• **Document excerpt**:
-- Opening Marker --

# Bidding for Hotel Rooms



## Everydaymatters (Jan 14, 2008)

Have any of you bid on hotel rooms? It kinda scares me because from what I understand, you don't know which hotel you've "bought" until you've paid for it. I'll be taking a long Amtrak trip and don't want to get to a city and find I've booked a shabby hotel.

Betty


----------



## had8ley (Jan 14, 2008)

Everydaymatters said:


> Have any of you bid on hotel rooms? It kinda scares me because from what I understand, you don't know which hotel you've "bought" until you've paid for it. I'll be taking a long Amtrak trip and don't want to get to a city and find I've booked a shabby hotel.
> Betty


Betty;

Of all people on the site you might enjoy this the most. The UP sent a single mom to New Orleans for temporary duty as a claims adjuster. She had always wanted to see and "do" the French Quarter and wanted to do it on a budget. She bid $45 and won a room in a hotel on the fringes of the Quarter. She came to one of our safety meetings and was telling us she had to tell her son to wear his shoes when he got out of bed because the carpet was so filthy. She said when the mouse greeted her in the potty at 3 a.m. she moved out quick.

On the other hand I had a conductor who bid and won a wonderful 4 star hotel in San Francisco. I guess it all goes back to the "buyer beware" saying. Sometimes you get what you pay for. Good luck; I've never done it because I really want to know where I'm going to be. Hampton Inn has some great week-end rates and a 100% satisfaction guarantee~ you love it or you don't pay!

Jay


----------



## Trogdor (Jan 14, 2008)

-- Closing Marker --

• **What the exercise asks**: Please mark each statement yes or no against the hotel-bidding thread, quoting the words that settle it: 1. The single mom bid $45 for a room near the French Quarter. 2. Jay has bid on hotel rooms himself. 3. The conductor won a 4 star hotel in Los Angeles. Rely only on the hotel-bidding thread.

• **Data section**:
-- Opening Marker --

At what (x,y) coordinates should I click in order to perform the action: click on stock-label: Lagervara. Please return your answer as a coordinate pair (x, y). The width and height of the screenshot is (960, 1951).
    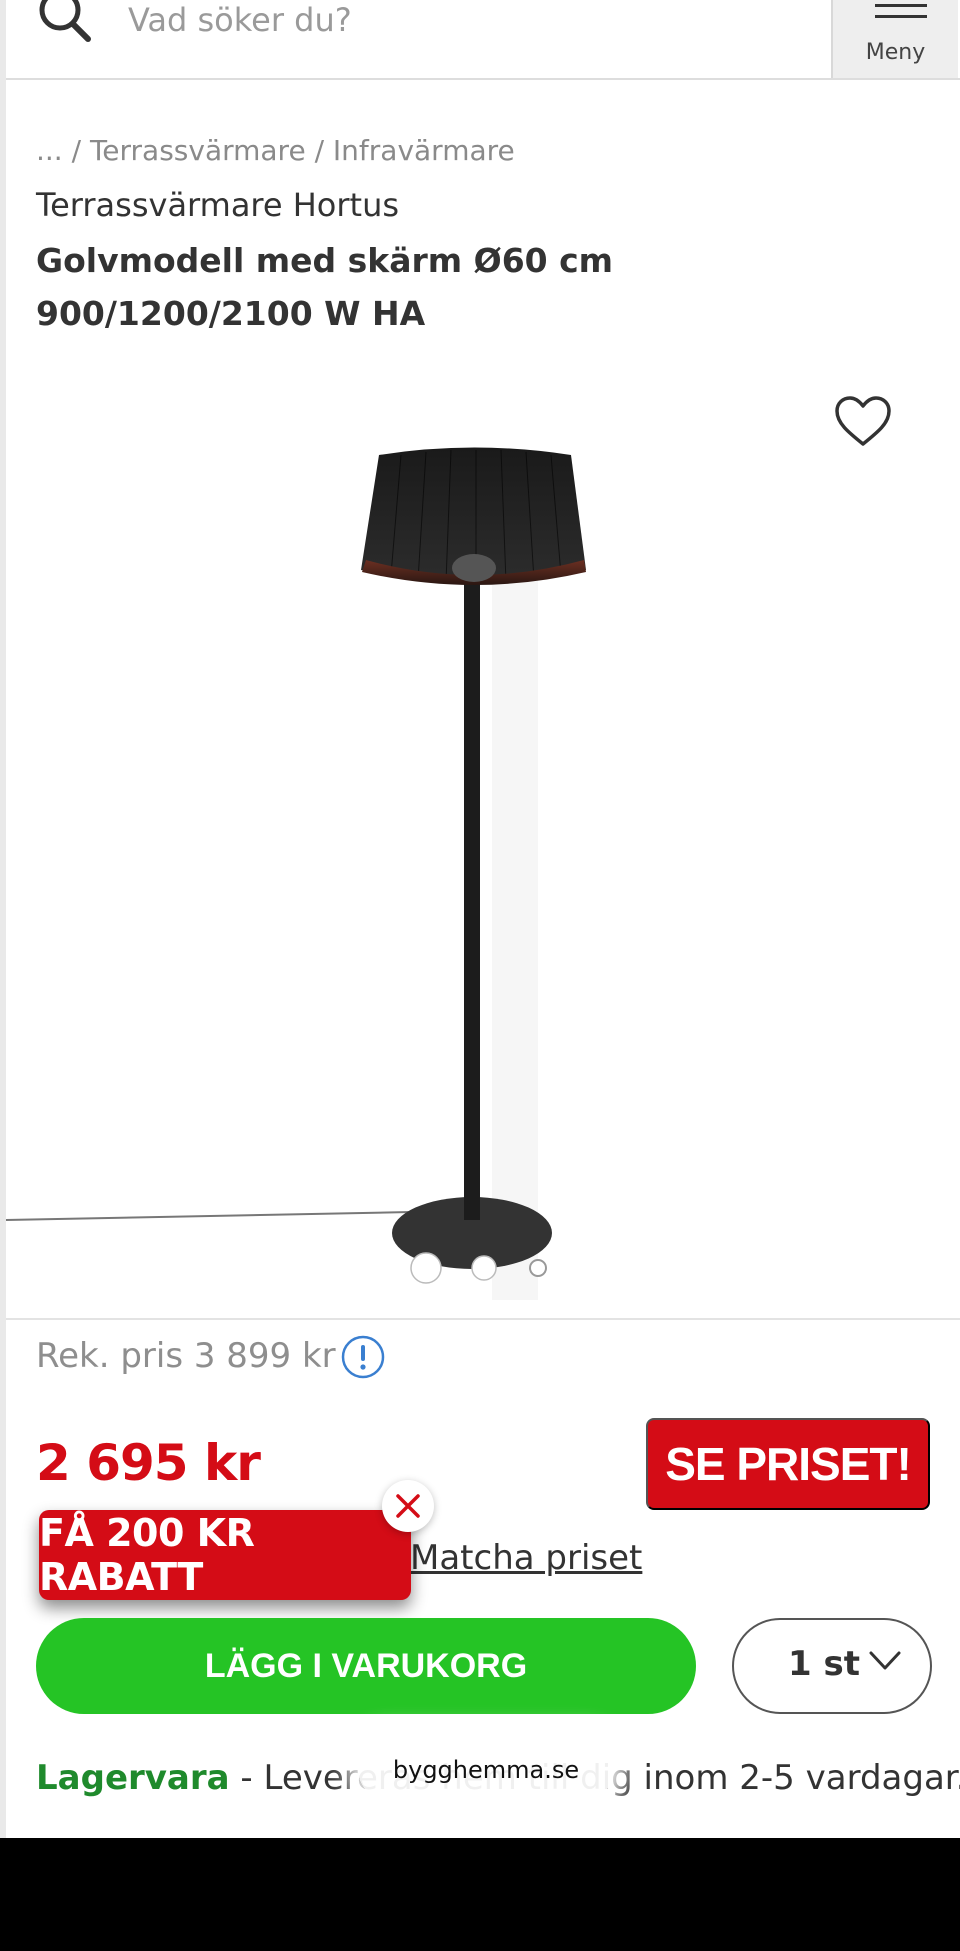
    Looking at the image, I should click on (133, 1778).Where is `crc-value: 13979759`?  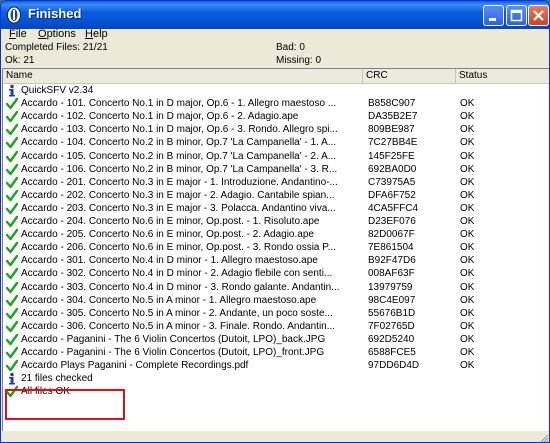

-- Closing Marker --

• **The answer**:
1. Yes: "She bid $45 and won a room in a hotel on the fringes of the Quarter."
2. No: "I've never done it because I really want to know where I'm going to be."
3. No: "I had a conductor who bid and won a wonderful 4 star hotel in San Francisco."